**THE TASK:**
Please reproduce the entries that follow, keeping each word intact.

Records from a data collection
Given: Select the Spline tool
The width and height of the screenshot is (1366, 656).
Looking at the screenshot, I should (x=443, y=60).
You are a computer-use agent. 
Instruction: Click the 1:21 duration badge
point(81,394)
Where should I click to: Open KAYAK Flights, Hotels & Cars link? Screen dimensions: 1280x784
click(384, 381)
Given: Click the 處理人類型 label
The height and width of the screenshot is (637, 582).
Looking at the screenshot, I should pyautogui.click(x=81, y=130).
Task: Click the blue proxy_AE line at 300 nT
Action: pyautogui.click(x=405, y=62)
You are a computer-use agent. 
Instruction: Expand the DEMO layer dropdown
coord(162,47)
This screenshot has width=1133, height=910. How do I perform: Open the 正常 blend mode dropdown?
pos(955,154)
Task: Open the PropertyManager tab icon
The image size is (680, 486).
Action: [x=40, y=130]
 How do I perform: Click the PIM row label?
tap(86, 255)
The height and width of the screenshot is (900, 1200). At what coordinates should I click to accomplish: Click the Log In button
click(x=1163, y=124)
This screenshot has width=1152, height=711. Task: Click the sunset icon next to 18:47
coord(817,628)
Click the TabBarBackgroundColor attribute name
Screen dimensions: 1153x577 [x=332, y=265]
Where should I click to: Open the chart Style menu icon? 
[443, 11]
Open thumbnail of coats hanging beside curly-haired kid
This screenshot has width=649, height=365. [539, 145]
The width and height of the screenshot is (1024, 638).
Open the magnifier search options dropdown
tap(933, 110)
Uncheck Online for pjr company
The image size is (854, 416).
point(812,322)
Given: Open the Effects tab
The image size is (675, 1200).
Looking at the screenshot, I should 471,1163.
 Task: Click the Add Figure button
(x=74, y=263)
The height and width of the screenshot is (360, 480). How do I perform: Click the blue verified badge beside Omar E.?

**EXPECTED ANSWER:**
Given: Select the Spline tool
The width and height of the screenshot is (1366, 656).
Looking at the screenshot, I should (x=443, y=60).
You are a computer-use agent. 
Instruction: Click the 1:21 duration badge
point(81,394)
Where should I click to: Open KAYAK Flights, Hotels & Cars link? Screen dimensions: 1280x784
click(384, 381)
Given: Click the 處理人類型 label
The height and width of the screenshot is (637, 582).
Looking at the screenshot, I should pyautogui.click(x=81, y=130).
Task: Click the blue proxy_AE line at 300 nT
Action: pyautogui.click(x=405, y=62)
You are a computer-use agent. 
Instruction: Expand the DEMO layer dropdown
coord(162,47)
This screenshot has width=1133, height=910. How do I perform: Open the 正常 blend mode dropdown?
pos(955,154)
Task: Open the PropertyManager tab icon
The image size is (680, 486).
Action: [x=40, y=130]
 How do I perform: Click the PIM row label?
tap(86, 255)
The height and width of the screenshot is (900, 1200). At what coordinates should I click to accomplish: Click the Log In button
click(x=1163, y=124)
This screenshot has width=1152, height=711. Task: Click the sunset icon next to 18:47
coord(817,628)
Click the TabBarBackgroundColor attribute name
Screen dimensions: 1153x577 [x=332, y=265]
Where should I click to: Open the chart Style menu icon? 
[443, 11]
Open thumbnail of coats hanging beside curly-haired kid
This screenshot has width=649, height=365. [539, 145]
The width and height of the screenshot is (1024, 638).
Open the magnifier search options dropdown
tap(933, 110)
Uncheck Online for pjr company
The image size is (854, 416).
point(812,322)
Given: Open the Effects tab
The image size is (675, 1200).
Looking at the screenshot, I should 471,1163.
 Task: Click the Add Figure button
(x=74, y=263)
The height and width of the screenshot is (360, 480). How do I perform: Click the blue verified badge beside Omar E.?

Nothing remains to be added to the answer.